Aşk için ölmeli aşk o zaman aşk mı? Değil mi bilemem. Yaşım, enerjim, e biraz da karizmam kaldırmaz böyle işleri. Ama bildiğim bir şey varsa şu daracık ömrümde Sezen Aksu'dan gayrı bir aşk görmedim.
Biz Sezen Aksu kuşağıyız. "Geri dön", "Doymadım doyamadım sevmelere seni been" diye dövünürken aniden "Salla salla" kıvamına gelebiliriz. Sezen Aksu belli kıyak kadın. Kışın Yeni Melek'de saz arkadaşlarıyla izlemiştim. Geçen çarşamba piyangodan Buzada'da yakaladım. Hem şu Buzada ne işmiş görmeli, okuyucuyu bilgilendirmeli.

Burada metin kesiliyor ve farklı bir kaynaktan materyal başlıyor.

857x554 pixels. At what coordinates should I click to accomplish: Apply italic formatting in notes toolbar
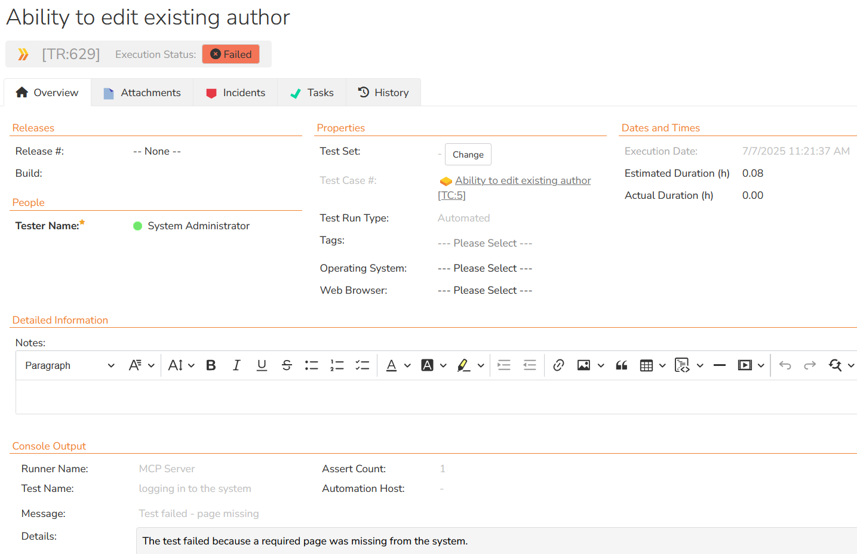click(236, 365)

Öncelikle Kuruçeşme sahilinde arabadan ineceksin. İskeleye yürüyüp kapıdaki abi beğenirse tekneye binip "ohh" çekeceksin. Adaya ayak bastım yırttım yok. Bu kez ablaları aşacaksın. Minik Serçeme canım feda ayrııı.

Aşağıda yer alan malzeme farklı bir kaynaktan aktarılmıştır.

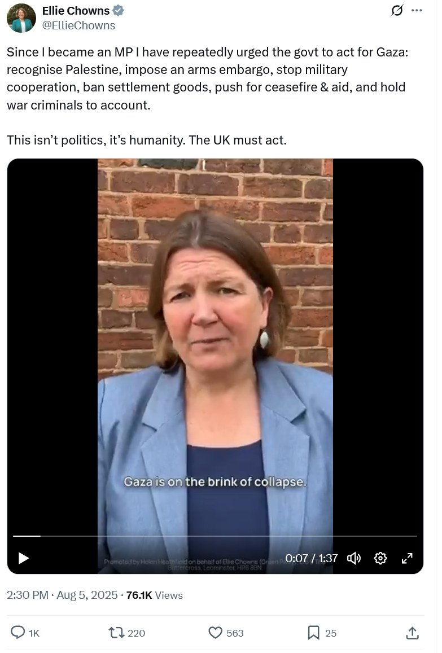Open Ellie Chowns profile picture
This screenshot has height=653, width=442.
[21, 18]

Buzada buzzz gibi bir mekan. Bir kere çok kocaman, kaynaşmak zor. Tam da boğazın ortası, es babam es. Şimdi yanımda kimsecikleri çekemem. Kendinden kaçan, yarim keskin bıçak vaziyetleri söz konusu.
Sezen varken alkole ne hacet. Kadın "Daha dün annemizin kollarında yaşarken"i söylese bile dağılacaz zaten. Sarı saçları, kırmızı şıkır şıkır kılığı ve hepsini pas geçin, o hınzır-masum bakışları.
Dakika bir gol bir "Sarı Odalar", üstüne kontra atak "Beni yak kendini yak her şeyi yak...", bir de şut "Sen Ağlama". Kolaysa ağlama valla. Herkes bir ağızdan avaz avaz söyledik şarkıları,
Sevdiğim şarkılar, şarkıcılar çoktur. Bu Sezen'inki bir sihir. Yaa hayatımdaki beş önemli insan anketi yapılsa hatun listeme girecek. Her güzel şey çabuk bitermiş. Doğru valla bir buçuk saatlikmiş mutluluğum. Huzurla karışık hüzün kaldı içimde. Masumken pataklanmış gibiyim (Gerçi masum değiliz hiç birimiz yaniii).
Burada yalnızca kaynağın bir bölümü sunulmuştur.